PROBLEMS:
- 1) Decide whether each statement below agrees with the post on the word "authentic." For each, answer yes or no and quote the deciding words from the post.
(a) The writer worked out a coherent analogy using interfaces and generics.
(b) The writer offers to find another set of concepts if the ML-style ones don't translate well.
(c) The writer is fully certain that the idea of "authentic" being equidistant from every other node has been ruled out.
- 2) According to the post on the word "authentic," why did the node reached through the substitutions fit the surrounding context poorly? Answer in one to three sentences.

::: EXCERPT TO READ

The problem I’m having with trying to respond to the rest of your post (and the previous one in the thread) is that I don’t feel like I have a better sense of your position on the more critical underlying issues now than when I first replied.
I will try to be more specific still, though I will be leaning on concepts similar to those in ML, such as embeddings, vectors, dimensionality, etc. I can try to find another set of concepts if this doesn’t translate well enough. (I already tried to come up with an analogy with interfaces & generics in the software engineering sense, but couldn’t actually come up with a coherent model without bringing in intersection types, at which point I gave up. Maybe that gives you some idea of what I was going for anyways.) When you performed the substitutions for “authentic”, it looks like you traveled the smallest possible distance away from the “authentic” node, and not in the direction of any cluster of nodes that would be closer to (or have higher connective weight with, if you prefer) “relationship” (or “expression”, or “reaction”). Naturally, the node you landed on fit the surrounding context about as well as a square peg in a round hole.
Now, to be absolutely clear, when you say that “authentic” has no standard meaning, are you claiming that “authentic” is equidistant from every other node in your graph (of all possible concepts)? I feel like we’ve ruled that out, but I’m not 100% sure; if that is the case then the direction I’m going in with the rest of this is probably fruitless.

::::::
::: DATA EXTRACT

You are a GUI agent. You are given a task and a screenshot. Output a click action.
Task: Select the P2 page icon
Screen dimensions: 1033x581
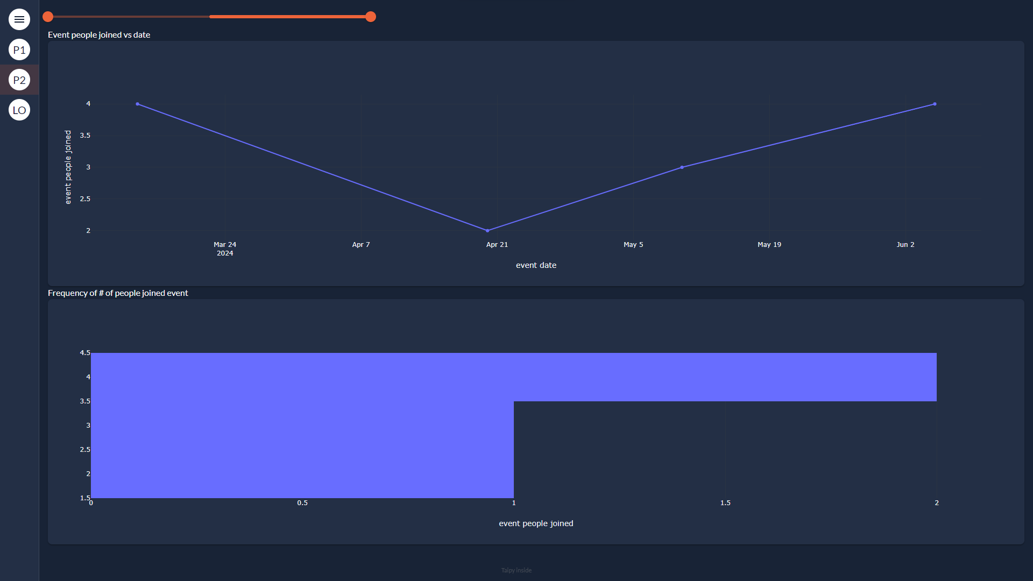[x=19, y=80]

::::::

SET OF ANSWERS:
- 1)
(a) No: "couldn’t actually come up with a coherent model without bringing in intersection types, at which point I gave up."
(b) Yes: "I can try to find another set of concepts if this doesn’t translate well enough."
(c) No: "I feel like we’ve ruled that out, but I’m not 100% sure"

- 2) The substitutions moved only the smallest possible distance away from the "authentic" node. They did not move toward any cluster of nodes closer to "relationship," "expression," or "reaction," or more strongly connected with those words. As a result, the node fit the context about as well as a square peg in a round hole.